Well, rather than just telling someone who appears to me to be a bit new to ideas like this that it’s risky with no reward, and that they don’t understand what’s involved with this, why not offer a less risky alternative, along with explaining what’s involved?
I’ve done a lot of drip acclimating with air line tubing, with a 4’ drop wide open runs about 3gph. Seeing as a proper drip acclimation requires doubling the shipping water, which isn’t much, every hour for 3 hours this is way to fast. I’m cheap; tie knots, use clips & so on. It still isn’t a walk away long term thing, a half hour once it’s set sure, no way for 3 hours.
Air line, as mentioned, is small bore, just begging to be plugged by the tiniest bit of debris.
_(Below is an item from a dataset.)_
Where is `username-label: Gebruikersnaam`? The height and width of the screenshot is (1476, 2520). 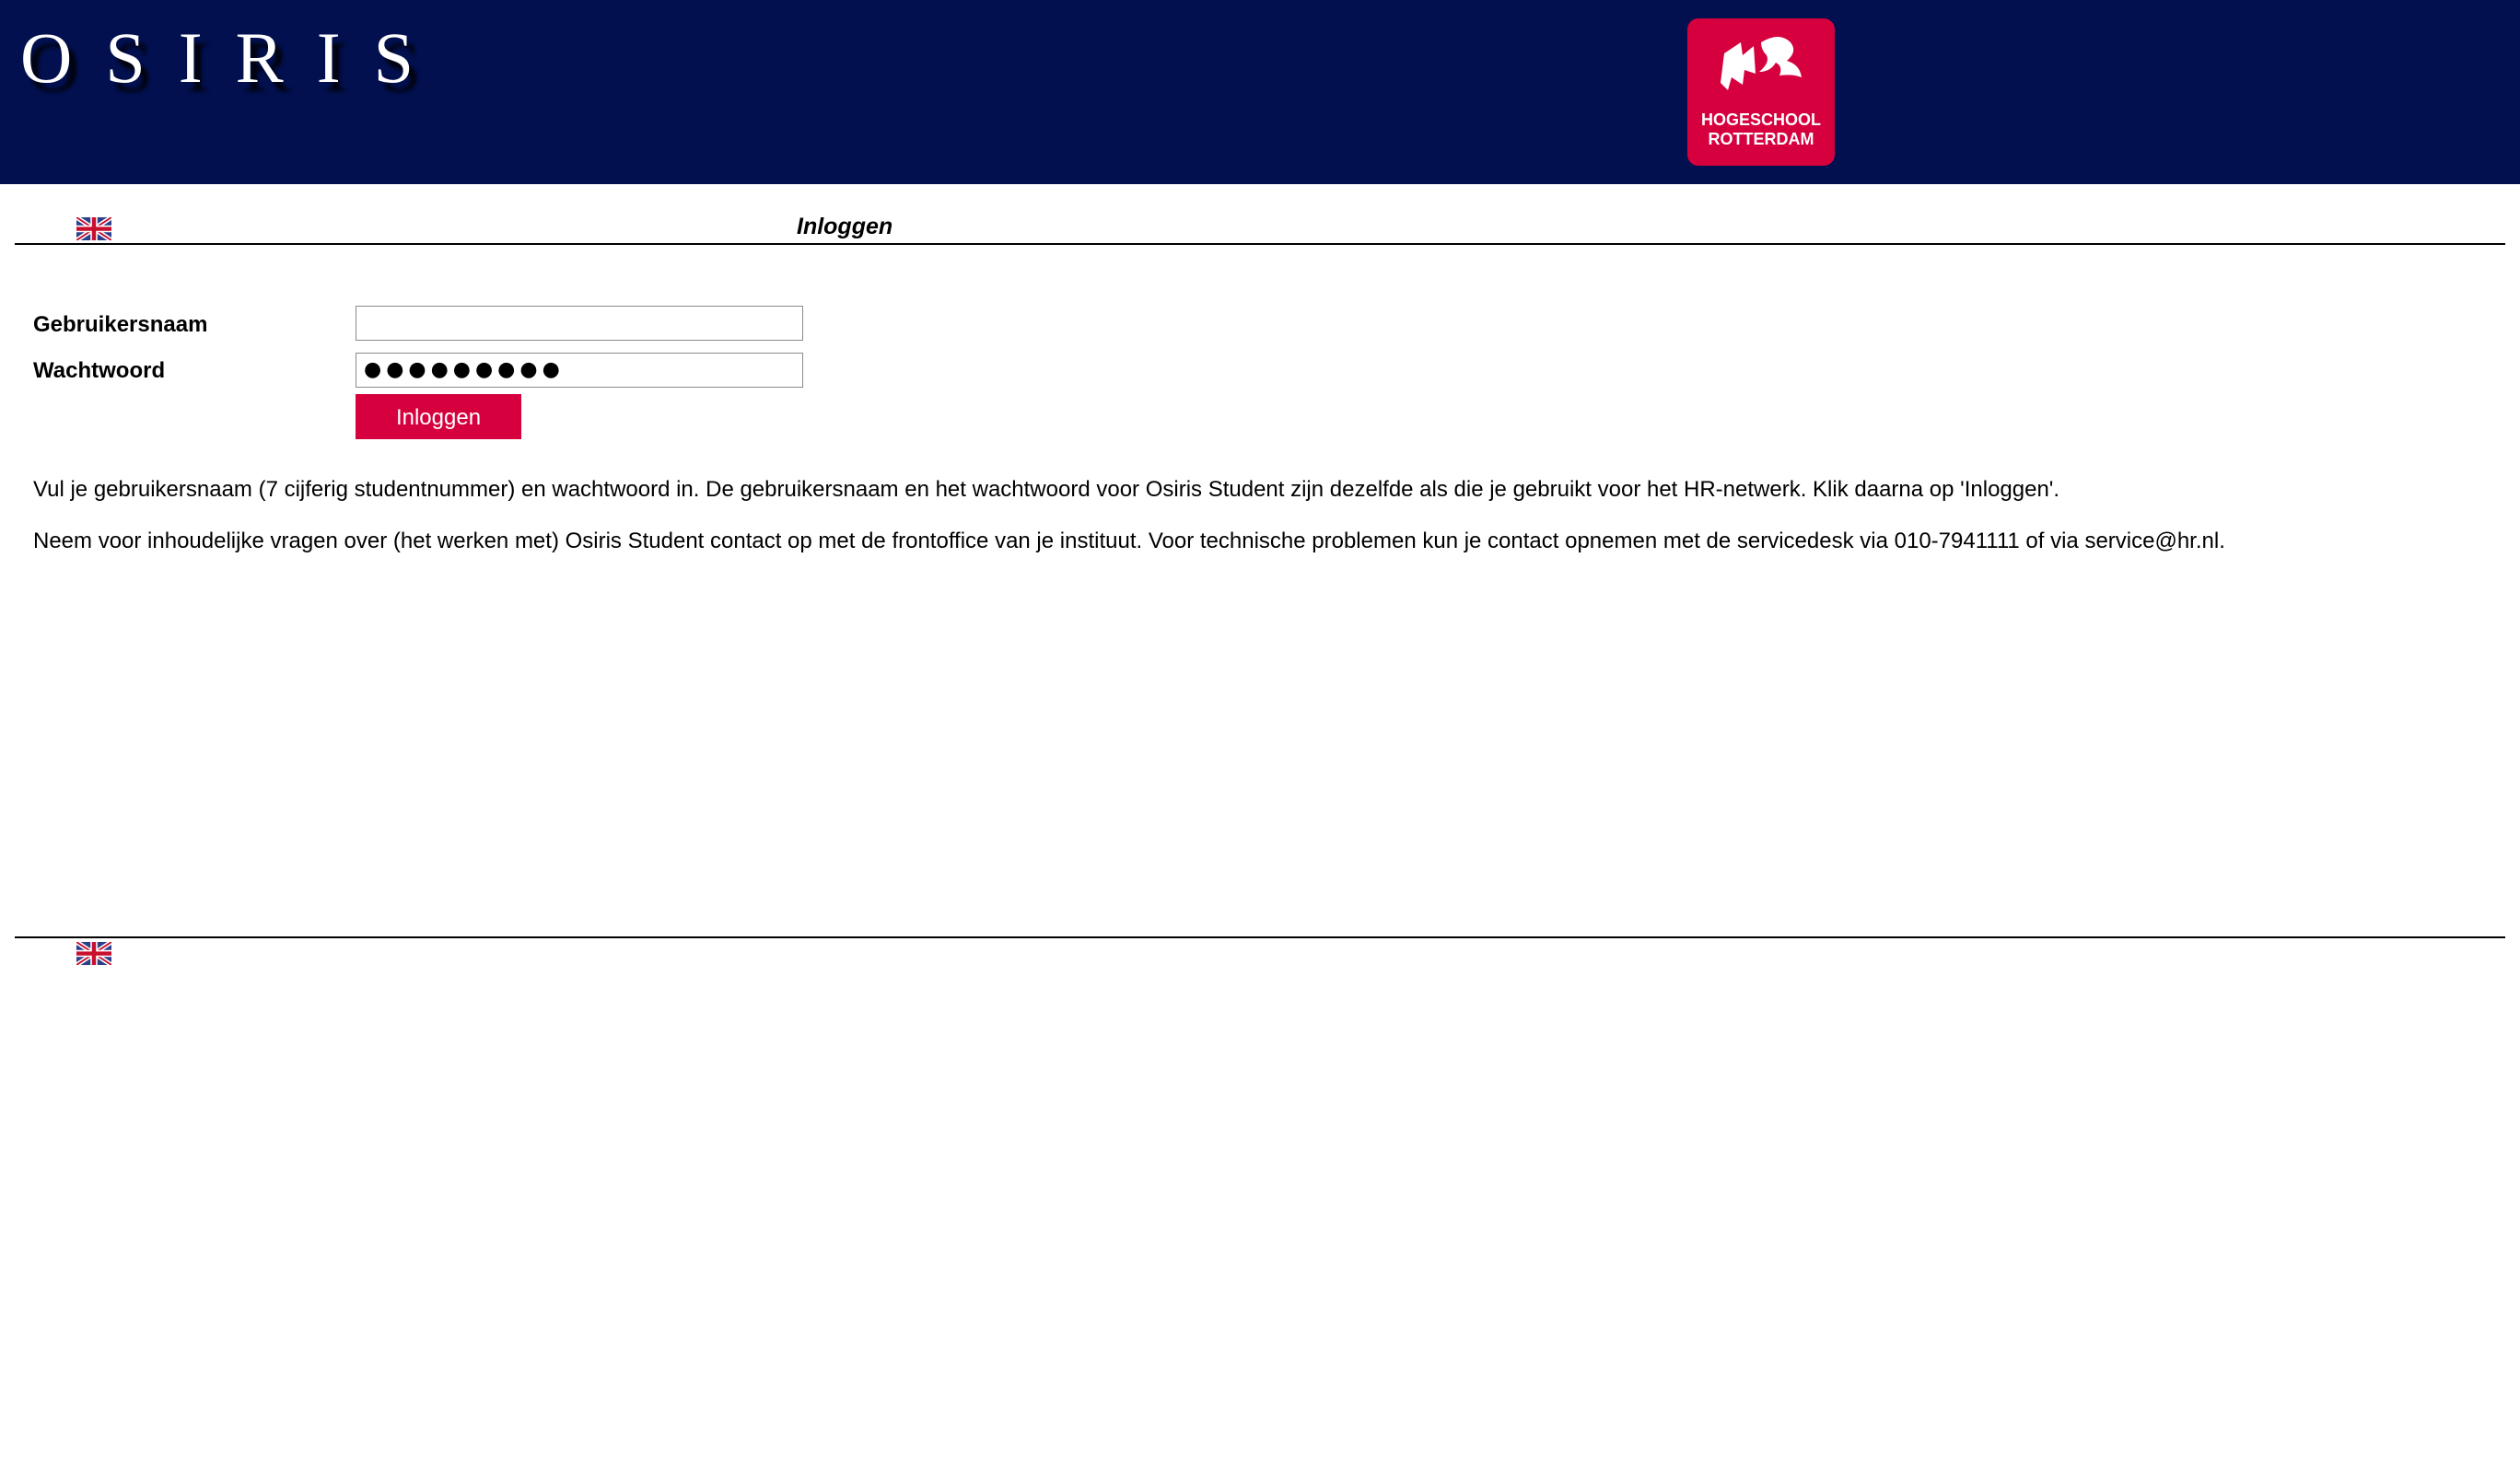
username-label: Gebruikersnaam is located at coordinates (120, 325).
The valve you mentioned would be the place it plugs, as this will have the smallest passage in the system. Look into setting up a self leveling siphon overflow, for a few dollars of pvc parts you’ll have a drain that is ½” diameter, and will be much more difficult to plug than air line tubing. If your water feed from the bucket runs slower or faster it won’t matter, this device will maintain a water level in your tank. I’d run the feed bucket line down to the bottom of the tank opposite of the overflow.
If you want to ramp it up a bit hardware wise, and cost wise look into setting up a drip emitter from your water supply; 2 GPH PC Drip Emitter, Color Green
Install a saddle valve on your water pipe, just like what’s used to install the supply for the icemaker on a fridge. Any cheap carbon block filter after the emitter will work on a flow rate that low, removing chlorine, chloramines, as well as other contaminants. This will work with the previously mentioned overflow, a step beyond that would be drilling the tank for an overflow. Run the overflow to a drain, depending on your tank & emitter size you could walk away from this for a few hours to most of the day.
These ideas are just smaller scale hardware setups of what is done in larger private & commercial fishrooms. This will eliminate many hours of hands on water changes, but as mentioned there’s still lots of other maintenance that requires a hands on approach.